Suppression of Tumorigenicity 2 (ST2) signaling is required for regulatory T cell control of Graft-vs. Host Disease

Abstract

Abstract How IL-33-mediated signals impact on ST2-expressing regulatory T cell (Treg) expansion and regulatory functions is poorly understood. To establish the importance of direct IL-33 stimulation of Treg for control of alloimmune responses, we utilized a rodent model of graft-vs. host disease (GVHD) where C57BL/6 mice were irradiated and given a BALB/c bone marrow transplant (BMT) along with BALB/c CD4+ CD25+ Treg from st2+/+ or st2−/− mice at a 1:2 ratio with WT BALB/c CD3+ effector T cells. As expected, WT st2+/+ CD4+ CD25+ cells promoted full protection against GVHD with 90% of recipients receiving st2+/+ CD4+ CD25+ free of GVHD at Day 100 post-BMT. However, only 10% of mice that received st2−/− Treg achieved long-term survival (p=0.0017, st2+/+ v. st2−/−).

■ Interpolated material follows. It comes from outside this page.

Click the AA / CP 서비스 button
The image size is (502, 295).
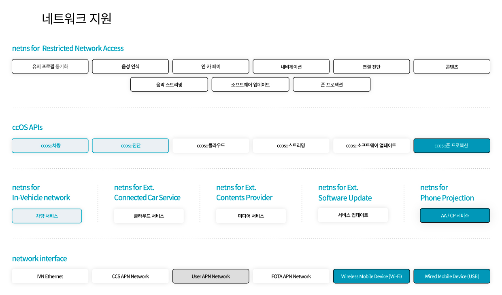tap(455, 215)
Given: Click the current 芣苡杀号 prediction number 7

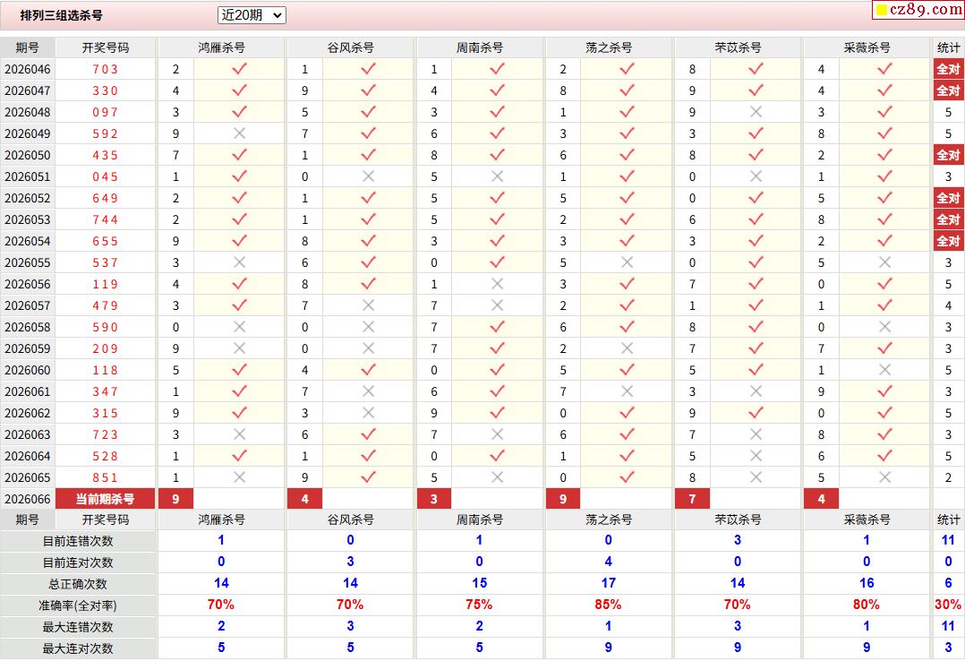Looking at the screenshot, I should 692,499.
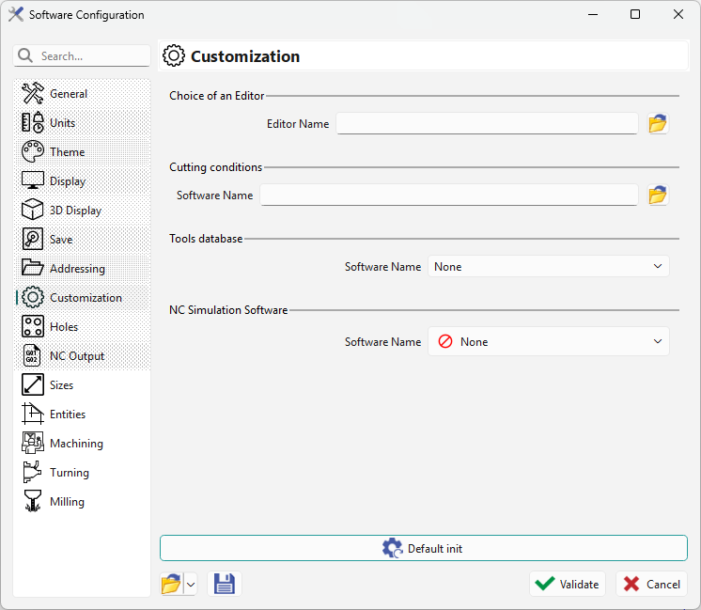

Associated mechanistic studies revealed that Treg frequency was significantly reduced in recipients receiving st2−/− Treg compared to those receiving st2+/+ Treg. To define the signaling patterns IL-33 generates in Treg, fluorescence activated cell sorting was used to obtain ST2− or ST2+ Treg cells from the splenocytes of Foxp3 reporter mice and IL33 activated signaling downstream of ST2 was quantitated by phosphoflow cytometry. This analysis revealed that IL-33 signaling via ST2 on Treg activates both NF-κB and p38 MAPK. Yet, only IL-33-stimulated p38 MAPK, but not NF-kB, signaling was required for ST2+ Treg expansion. Our studies make two important observations regarding how IL-33 stimulation of Treg supports immune regulation. First, we demonstrate that IL-33 activates p38 MAPK to drive selective ST2+ Treg expansion. Second, we show that IL-33-mediated signals are critical to the capacity of Treg to control the alloimmune responses leading to GVHD.